[Stored items from a collection]
########
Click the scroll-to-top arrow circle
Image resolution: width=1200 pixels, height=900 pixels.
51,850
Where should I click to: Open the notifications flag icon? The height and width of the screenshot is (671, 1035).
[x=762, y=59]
########
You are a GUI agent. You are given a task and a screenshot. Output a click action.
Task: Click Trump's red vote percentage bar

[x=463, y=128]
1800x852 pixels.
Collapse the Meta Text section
########
Assignment:
Copy out the lines above exactly, beginning at the one that contains "Task: Click Trump's red vote percentage bar" and ending at the one that contains "Collapse the Meta Text section".

Final answer:
Task: Click Trump's red vote percentage bar

[x=463, y=128]
1800x852 pixels.
Collapse the Meta Text section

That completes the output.